Dieting Plans: The Dangerous Ones

• A Pill Containing Plastic Parasitic Tapeworm Eggs. In this Victorian era diet, people swallowed pills with tapeworm eggs. Theoretically, the parasite would hatch in your gut, attach itself somewhere along your GI tract, and consume so many of your nutrients you’d lose weight.

o Danger: However, tapeworms don’t care about your weight loss goals and aren’t picky about where they latch onto your body. They can damage other internal organs or clog tubes, like the bile or pancreatic ducts. Plus, removing a tapeworm was a dangerous, life-threatening procedure.

• The Smoking Diet: In the 1920s, the cigarette brand Lucky Strike started advertising a diet that was basically: smoke instead of eating. Technically, there was something to this thinking. Nicotine in cigarettes is an appetite suppressant.

o Danger: Even if you did lose weight, you’d be dramatically increasing your risk of lung cancer.

• Sweat Off the Pounds: This was a weight-loss plan developed by the British poet Lord Byron in the 1800s. He would wear clothing all day so that he would constantly sweat, in addition to taking several laxatives daily as a way of purging himself of food.

• Starve Yourself: In the early 1900s, a doctor named Lulu Hunt Peters popularized the idea that too many calories led to weight gain. She managed to lose 70 pounds by restricting calories. During World War II when food was rationed in the US, she wrote, “that for every pang of hunger we feel we can have a double joy, that of knowing we are saving worse pangs in…little children, and that of knowing that for every pang we feel we lose a pound.”

• The Grapefruit Diet: Calorie restriction was the concept behind the grapefruit diet fad of the 1930s, which suggested that half a grapefruit with every meal could help you lose weight—of course, you also had to limit your caloric intake to 800 calories a day (the US Department of Agriculture recommends most adults get at least 1,800 calories per day).

• The Cabbage Diet Craze: Popular in the 1950s, this one-food diet recommended 800 to 1,000 calories a day.

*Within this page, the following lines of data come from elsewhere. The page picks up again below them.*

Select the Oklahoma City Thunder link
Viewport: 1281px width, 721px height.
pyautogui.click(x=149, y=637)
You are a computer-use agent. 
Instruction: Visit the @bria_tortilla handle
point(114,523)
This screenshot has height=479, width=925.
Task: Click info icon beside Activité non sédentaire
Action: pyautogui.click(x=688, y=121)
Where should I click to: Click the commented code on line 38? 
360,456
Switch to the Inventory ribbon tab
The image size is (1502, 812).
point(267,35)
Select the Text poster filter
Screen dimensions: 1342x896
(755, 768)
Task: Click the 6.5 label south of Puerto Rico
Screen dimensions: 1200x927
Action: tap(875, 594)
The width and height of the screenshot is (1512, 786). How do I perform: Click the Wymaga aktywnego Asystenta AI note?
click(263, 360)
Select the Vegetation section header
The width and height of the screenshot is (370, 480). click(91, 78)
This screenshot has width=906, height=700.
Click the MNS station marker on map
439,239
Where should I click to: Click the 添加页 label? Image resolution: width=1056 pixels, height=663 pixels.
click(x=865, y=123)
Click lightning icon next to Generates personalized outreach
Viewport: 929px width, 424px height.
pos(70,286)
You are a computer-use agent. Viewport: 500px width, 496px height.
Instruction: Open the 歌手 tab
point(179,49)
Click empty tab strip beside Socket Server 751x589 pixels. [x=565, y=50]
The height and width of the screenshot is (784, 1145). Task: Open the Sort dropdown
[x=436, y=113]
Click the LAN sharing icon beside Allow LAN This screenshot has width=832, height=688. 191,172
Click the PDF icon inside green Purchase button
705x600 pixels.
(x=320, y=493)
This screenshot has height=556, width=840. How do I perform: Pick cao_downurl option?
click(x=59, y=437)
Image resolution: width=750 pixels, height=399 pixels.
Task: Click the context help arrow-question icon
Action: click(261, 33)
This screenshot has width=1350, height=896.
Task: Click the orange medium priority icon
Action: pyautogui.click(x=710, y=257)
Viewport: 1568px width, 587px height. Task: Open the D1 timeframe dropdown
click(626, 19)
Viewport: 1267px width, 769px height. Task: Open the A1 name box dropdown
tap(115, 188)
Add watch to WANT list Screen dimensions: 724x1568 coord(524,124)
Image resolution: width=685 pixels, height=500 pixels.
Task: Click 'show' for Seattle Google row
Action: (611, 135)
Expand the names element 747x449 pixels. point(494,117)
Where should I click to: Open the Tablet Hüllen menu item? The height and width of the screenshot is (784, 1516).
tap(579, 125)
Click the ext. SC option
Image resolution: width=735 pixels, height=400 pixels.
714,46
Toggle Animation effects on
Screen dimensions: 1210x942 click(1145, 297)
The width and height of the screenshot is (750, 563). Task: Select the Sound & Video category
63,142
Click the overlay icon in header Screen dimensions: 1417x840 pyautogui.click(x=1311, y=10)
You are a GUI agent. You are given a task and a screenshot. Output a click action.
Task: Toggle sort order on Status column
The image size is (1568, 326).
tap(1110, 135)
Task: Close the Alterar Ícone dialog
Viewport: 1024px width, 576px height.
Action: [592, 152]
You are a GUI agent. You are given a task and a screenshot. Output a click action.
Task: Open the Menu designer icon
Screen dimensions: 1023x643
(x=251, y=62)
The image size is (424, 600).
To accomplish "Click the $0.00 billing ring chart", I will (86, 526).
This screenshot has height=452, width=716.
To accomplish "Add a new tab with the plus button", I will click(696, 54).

• The “Cookie” Diet: A popular diet in the 1970s where you essentially limited yourself to 800 calories daily, which were supposed to come primarily from protein biscuits, which were called “cookies.”

• The Last Chance Diet: Perhaps the most dangerous iteration of calorie restriction to become popular was the Last Chance Diet, created by a doctor named Roger Linn in 1976. Those who decided to give the Last Chance a chance ate only 400 calories a day, all from of a meat-based mixture of various slaughterhouse byproducts like hides, hooves, and bones.

o The Dangers of Severe Calorie Restriction Diets: According to Healthline, severely restricting calories can slow down your metabolism, cause fatigue and nutrient deficiencies, reduce fertility, weaken your bones and lower your immune resistance.

Dieting Plans: Current Trends

Although it seems obvious today that these are all terrible ideas, fad diets still persist.

In the past 20 years, we’ve seen the rise of diets like Atkins, that promote minimizing carbs; South Beach, which promotes ditching “white” carbs, like sugar and potatoes; and raw foods diets, where you only eat uncooked fruits, vegetables, and grains.

The more scientists study these, though, the more they realize there’s a lot we don’t understand about the long-term effects of eating a certain way. These diets may work to lose weight, but the question of whether they can keep us healthy is still up in the air.

Maybe cutting carbs is the way to go, or maybe we’ll look back and recognize that these diets were more marketing than science. Consider the “eat for your blood type” diet, which never had any science behind it to begin with.

According to McElroy, “Fad diets may work for a little while, but they’re almost never sustainable and occasionally pretty dangerous.”